Civil rights lawyer Daryl Parks is launching a campaign to unseat Sen. Corey Simon in Senate District 3, a seat that includes Apalachicola, Tallahassee and Live Oak.
Reportedly, the buzz around Parks' candidacy in the swing seat has been building since February.
On Tuesday, he made it official, framing his campaign as a populist crusade against politics as usual.
"I am proud to announce my campaign to be your next State Senator," Parks said.
"Republican leaders who control the Capitol have flat out turned their backs on hard-working people here in North Florida and across the state.
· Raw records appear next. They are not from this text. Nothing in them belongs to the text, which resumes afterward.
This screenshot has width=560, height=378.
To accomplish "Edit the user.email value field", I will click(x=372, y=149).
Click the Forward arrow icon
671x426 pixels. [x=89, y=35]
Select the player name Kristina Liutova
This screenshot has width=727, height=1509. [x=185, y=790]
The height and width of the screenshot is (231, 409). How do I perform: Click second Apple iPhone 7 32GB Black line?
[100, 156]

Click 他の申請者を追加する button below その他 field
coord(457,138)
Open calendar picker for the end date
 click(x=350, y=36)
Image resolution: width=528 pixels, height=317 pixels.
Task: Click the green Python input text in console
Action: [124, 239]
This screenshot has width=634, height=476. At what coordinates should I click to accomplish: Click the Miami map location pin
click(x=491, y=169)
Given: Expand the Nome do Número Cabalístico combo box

They play political games with massive tax handouts to political insiders and passing unconstitutional book bans, while ignoring real problems families here at home are dealing with every day — like record insurance rate heights, skyrocketing costs for basic healthcare or keeping a roof over their family's head."
A child of a single mother and the first member of his family to go to college, where he worked his way through as a dishwasher, Parks — a well-known civil rights lawyer — vows to "keep politicians out of our private lives and work every day to protect our fundamental freedoms by restoring reproductive rights and ensuring access to IVF and fertility treatments."
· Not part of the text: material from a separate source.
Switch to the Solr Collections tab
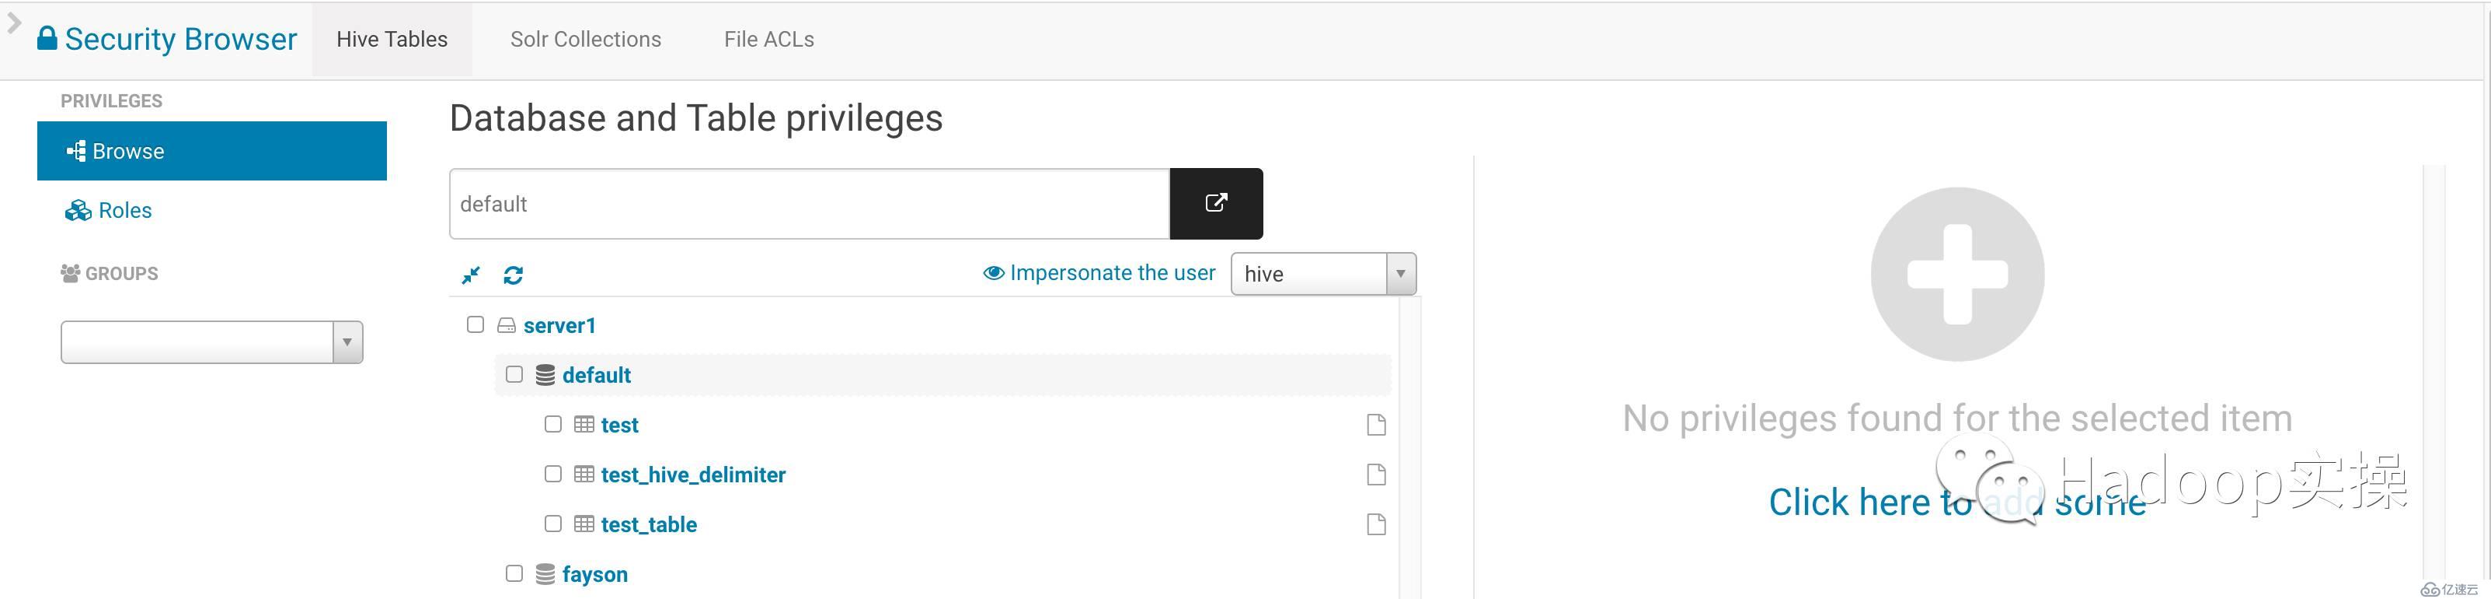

The battle to unseat Simon will be preceded, as of now, by a three-way Primary against two underfunded opponents.
Kimblin Eugene Nesmith of Quincy has self-funded $20,000 thus far this cycle, but had roughly $2,800 on hand as of the end of 2023.
Sheria Monique Griffin of Tallahassee raised a little more than $11,000 through the end of last year, and had roughly $7,000 of that on hand.
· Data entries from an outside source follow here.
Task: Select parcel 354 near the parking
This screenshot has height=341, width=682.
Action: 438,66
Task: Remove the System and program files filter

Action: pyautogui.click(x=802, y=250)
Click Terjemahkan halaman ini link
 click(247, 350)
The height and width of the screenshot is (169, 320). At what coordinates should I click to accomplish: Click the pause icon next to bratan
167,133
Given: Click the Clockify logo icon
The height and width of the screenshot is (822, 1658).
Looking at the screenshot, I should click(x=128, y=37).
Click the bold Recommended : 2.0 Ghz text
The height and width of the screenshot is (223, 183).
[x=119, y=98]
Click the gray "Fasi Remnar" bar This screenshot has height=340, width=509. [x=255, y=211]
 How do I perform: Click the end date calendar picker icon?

Simon, a Florida State football legend who is unopposed in the Primary, is a fundraising powerhouse.
The Friends of Corey Simon political committee closed 2023 with more than $577,000 on hand, with $208,150 raised in the final quarter of the year.
His campaign account had more than $266,000 in it at the end of the year, a total bolstered by more than $213,000 raised in the last six months of 2023.
In 2022, a year where Florida Republicans performed well virtually everywhere in the state amid momentum created by Gov. Ron DeSantis' political machine at its zenith, he toppled Democrat Loranne Ausley 53% to 47%.
Assuming Parks can emerge from a crowded Democratic Primary, he is destined to face a formidable challenger, albeit in a seat favorable to Democrats.
As of the most recent book closing report from the Division of Elections, SD 3 had 127,962 Republicans and 153,158 Democrats.